> _Work request_
Within the records below, filter for lines carrying the word "computer" and copy them.

--- Given records Enclosed Below ---

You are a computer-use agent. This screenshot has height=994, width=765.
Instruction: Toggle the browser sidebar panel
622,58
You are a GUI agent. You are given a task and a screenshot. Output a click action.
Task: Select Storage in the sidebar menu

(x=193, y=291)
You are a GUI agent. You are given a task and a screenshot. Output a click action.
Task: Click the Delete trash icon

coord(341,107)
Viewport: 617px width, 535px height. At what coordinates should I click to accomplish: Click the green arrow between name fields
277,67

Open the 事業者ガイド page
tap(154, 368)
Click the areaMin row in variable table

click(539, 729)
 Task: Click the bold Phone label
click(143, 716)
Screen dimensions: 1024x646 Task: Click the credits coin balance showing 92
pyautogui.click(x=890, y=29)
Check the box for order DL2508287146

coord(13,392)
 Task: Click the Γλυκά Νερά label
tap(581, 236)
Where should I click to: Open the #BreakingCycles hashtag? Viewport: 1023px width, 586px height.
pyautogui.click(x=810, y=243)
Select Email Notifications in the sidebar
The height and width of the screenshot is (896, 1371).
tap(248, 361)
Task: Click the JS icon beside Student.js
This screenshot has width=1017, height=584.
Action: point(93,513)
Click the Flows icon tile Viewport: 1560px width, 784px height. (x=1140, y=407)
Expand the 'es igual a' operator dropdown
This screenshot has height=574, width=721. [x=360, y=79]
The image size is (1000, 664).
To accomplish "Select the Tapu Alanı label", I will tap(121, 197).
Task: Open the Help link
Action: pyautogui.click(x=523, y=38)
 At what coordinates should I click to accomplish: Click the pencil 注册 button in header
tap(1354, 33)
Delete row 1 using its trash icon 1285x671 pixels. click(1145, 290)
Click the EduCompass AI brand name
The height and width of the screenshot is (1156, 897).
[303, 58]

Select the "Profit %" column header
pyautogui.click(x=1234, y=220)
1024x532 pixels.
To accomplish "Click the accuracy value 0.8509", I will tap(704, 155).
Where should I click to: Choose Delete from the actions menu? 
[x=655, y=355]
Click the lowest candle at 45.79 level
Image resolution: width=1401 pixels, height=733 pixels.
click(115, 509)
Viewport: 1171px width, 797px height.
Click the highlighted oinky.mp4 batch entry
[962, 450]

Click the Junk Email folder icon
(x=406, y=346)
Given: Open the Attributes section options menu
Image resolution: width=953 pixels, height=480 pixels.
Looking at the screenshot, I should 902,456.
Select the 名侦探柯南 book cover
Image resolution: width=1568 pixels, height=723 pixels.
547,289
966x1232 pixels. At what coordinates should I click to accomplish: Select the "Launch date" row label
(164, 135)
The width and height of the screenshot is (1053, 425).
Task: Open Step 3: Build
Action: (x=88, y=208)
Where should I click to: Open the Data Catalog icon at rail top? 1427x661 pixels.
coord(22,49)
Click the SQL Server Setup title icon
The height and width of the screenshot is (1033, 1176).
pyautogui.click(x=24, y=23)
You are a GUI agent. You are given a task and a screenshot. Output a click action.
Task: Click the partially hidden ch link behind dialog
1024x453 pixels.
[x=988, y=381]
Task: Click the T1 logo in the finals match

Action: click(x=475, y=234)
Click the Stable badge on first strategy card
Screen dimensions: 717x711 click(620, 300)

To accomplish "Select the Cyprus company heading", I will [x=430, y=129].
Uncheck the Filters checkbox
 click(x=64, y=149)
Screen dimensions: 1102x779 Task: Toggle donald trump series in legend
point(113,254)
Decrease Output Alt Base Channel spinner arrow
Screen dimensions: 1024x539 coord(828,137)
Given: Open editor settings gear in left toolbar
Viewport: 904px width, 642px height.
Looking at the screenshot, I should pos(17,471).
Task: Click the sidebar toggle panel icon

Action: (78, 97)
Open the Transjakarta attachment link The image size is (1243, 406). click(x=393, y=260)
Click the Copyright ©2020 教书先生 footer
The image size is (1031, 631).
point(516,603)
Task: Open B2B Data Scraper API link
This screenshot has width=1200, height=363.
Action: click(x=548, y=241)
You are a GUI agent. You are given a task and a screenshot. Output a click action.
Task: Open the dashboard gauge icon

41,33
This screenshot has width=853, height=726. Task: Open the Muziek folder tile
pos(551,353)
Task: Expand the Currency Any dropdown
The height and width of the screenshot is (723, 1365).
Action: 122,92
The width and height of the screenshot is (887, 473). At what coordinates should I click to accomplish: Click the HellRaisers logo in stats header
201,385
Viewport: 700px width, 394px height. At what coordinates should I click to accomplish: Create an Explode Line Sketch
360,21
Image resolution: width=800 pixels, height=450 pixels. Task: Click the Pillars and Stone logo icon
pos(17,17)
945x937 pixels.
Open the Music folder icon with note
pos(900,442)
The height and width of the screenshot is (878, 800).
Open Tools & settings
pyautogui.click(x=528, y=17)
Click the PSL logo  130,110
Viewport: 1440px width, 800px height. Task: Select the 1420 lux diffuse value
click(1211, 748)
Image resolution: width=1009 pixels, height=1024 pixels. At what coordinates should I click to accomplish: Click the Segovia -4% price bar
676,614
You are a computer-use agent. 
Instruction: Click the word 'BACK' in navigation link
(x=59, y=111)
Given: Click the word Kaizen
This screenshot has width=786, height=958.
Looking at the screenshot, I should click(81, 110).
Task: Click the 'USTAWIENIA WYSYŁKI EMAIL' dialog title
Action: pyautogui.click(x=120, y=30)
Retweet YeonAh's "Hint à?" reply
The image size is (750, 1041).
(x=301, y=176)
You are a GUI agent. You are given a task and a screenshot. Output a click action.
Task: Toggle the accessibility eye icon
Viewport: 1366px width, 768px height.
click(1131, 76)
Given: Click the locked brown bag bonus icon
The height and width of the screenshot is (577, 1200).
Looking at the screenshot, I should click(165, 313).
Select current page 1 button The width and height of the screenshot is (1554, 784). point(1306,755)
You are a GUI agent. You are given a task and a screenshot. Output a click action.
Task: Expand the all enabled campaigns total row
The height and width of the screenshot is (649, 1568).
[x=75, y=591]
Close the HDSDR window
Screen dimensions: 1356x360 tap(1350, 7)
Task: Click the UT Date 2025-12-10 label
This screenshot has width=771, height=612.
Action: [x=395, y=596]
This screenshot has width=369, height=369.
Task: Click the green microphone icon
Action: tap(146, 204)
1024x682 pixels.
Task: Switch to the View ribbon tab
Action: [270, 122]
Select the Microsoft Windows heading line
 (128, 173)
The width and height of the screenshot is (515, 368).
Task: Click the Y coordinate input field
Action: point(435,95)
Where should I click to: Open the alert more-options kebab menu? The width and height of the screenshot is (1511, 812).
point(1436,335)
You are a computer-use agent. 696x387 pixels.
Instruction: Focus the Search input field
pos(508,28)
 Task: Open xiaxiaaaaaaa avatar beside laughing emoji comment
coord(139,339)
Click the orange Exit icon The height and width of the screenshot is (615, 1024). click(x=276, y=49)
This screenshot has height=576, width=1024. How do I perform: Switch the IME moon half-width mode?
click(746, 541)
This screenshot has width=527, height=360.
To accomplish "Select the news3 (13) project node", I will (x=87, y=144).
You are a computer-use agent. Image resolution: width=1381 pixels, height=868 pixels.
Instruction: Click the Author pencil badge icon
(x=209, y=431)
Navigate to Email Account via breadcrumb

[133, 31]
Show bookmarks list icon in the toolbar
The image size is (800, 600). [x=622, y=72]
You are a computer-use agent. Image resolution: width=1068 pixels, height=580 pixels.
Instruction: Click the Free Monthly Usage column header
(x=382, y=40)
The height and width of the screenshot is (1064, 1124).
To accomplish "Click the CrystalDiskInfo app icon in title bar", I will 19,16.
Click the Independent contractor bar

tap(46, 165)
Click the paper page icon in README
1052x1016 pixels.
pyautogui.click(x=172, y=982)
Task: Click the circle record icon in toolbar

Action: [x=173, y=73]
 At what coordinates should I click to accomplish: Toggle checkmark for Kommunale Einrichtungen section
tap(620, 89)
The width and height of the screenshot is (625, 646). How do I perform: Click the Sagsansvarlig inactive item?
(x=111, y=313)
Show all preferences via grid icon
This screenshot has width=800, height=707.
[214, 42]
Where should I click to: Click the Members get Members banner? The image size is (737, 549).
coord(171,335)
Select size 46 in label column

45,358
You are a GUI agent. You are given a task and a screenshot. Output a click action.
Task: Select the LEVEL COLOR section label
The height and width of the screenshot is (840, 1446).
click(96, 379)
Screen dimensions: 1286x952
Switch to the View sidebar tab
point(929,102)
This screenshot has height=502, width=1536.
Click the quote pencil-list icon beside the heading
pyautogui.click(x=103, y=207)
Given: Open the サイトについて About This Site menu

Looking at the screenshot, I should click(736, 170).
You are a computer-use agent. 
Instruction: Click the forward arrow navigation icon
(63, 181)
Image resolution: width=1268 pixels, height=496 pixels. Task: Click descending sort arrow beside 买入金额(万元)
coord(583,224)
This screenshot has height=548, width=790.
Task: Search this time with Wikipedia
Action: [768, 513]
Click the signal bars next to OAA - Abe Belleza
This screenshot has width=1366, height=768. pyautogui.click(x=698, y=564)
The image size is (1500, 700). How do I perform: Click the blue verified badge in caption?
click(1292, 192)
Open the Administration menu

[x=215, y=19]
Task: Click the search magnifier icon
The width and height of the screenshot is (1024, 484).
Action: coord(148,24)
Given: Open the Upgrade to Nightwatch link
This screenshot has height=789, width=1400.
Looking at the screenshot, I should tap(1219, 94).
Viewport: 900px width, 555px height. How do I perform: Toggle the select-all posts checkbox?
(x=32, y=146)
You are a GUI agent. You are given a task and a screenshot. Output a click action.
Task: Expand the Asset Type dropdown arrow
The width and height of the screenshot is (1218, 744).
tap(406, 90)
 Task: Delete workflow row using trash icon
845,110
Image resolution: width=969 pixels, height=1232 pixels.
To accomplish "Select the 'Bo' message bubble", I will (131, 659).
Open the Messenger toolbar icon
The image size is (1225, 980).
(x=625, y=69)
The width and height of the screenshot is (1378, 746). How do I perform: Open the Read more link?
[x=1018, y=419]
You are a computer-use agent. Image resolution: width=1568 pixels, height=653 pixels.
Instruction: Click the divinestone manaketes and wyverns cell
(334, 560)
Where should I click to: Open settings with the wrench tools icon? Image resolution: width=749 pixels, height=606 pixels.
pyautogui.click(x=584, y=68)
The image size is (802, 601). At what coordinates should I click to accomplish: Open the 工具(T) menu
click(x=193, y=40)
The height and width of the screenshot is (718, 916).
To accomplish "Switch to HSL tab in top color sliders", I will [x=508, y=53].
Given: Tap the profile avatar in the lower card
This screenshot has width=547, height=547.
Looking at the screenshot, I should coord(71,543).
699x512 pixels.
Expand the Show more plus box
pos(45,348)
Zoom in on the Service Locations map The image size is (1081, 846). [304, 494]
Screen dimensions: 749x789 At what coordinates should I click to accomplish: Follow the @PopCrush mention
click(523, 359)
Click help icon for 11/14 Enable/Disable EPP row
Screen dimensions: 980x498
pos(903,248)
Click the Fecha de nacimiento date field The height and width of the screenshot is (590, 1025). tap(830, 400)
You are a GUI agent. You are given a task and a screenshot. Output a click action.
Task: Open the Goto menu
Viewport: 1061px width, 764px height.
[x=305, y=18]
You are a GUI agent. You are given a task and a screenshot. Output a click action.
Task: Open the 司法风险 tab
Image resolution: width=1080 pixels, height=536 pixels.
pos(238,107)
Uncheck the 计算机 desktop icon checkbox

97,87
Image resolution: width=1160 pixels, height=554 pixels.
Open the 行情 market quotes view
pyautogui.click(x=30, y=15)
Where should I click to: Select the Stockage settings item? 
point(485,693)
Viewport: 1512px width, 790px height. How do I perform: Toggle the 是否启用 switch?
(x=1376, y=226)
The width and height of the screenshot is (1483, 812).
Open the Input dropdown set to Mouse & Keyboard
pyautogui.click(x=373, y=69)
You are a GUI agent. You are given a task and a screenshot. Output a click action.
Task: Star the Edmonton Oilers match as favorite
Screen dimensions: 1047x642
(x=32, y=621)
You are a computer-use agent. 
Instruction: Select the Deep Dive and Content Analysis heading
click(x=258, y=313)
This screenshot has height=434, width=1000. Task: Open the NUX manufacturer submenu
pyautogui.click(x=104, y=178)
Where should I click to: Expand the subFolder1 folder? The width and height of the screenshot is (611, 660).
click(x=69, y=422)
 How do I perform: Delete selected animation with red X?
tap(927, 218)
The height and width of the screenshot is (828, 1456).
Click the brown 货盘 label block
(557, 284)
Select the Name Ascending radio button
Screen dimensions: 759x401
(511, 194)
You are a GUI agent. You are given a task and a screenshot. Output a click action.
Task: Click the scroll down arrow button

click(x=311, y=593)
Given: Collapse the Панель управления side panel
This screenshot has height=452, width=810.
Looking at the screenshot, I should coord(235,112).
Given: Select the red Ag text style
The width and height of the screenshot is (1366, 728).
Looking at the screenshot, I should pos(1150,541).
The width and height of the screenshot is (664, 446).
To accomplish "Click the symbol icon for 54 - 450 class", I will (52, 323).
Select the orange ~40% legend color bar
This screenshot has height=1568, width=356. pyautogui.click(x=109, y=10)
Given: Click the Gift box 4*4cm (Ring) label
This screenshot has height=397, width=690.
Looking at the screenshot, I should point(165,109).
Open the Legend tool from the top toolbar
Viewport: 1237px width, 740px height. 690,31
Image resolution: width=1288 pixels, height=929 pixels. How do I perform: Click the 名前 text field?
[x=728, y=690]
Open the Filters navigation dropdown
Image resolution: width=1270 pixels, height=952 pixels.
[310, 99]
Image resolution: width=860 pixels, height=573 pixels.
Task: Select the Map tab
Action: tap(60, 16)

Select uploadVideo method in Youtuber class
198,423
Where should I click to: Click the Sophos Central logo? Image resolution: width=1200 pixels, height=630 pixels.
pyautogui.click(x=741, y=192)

--- End of Enclosed Given records ---

> _Answer section_
You are a computer-use agent. This screenshot has height=994, width=765.
You are a computer-use agent. 
You are a computer-use agent. 696x387 pixels.
You are a computer-use agent. Image resolution: width=1381 pixels, height=868 pixels.
You are a computer-use agent. Image resolution: width=1068 pixels, height=580 pixels.
You are a computer-use agent. 
You are a computer-use agent. Image resolution: width=1568 pixels, height=653 pixels.
You are a computer-use agent. 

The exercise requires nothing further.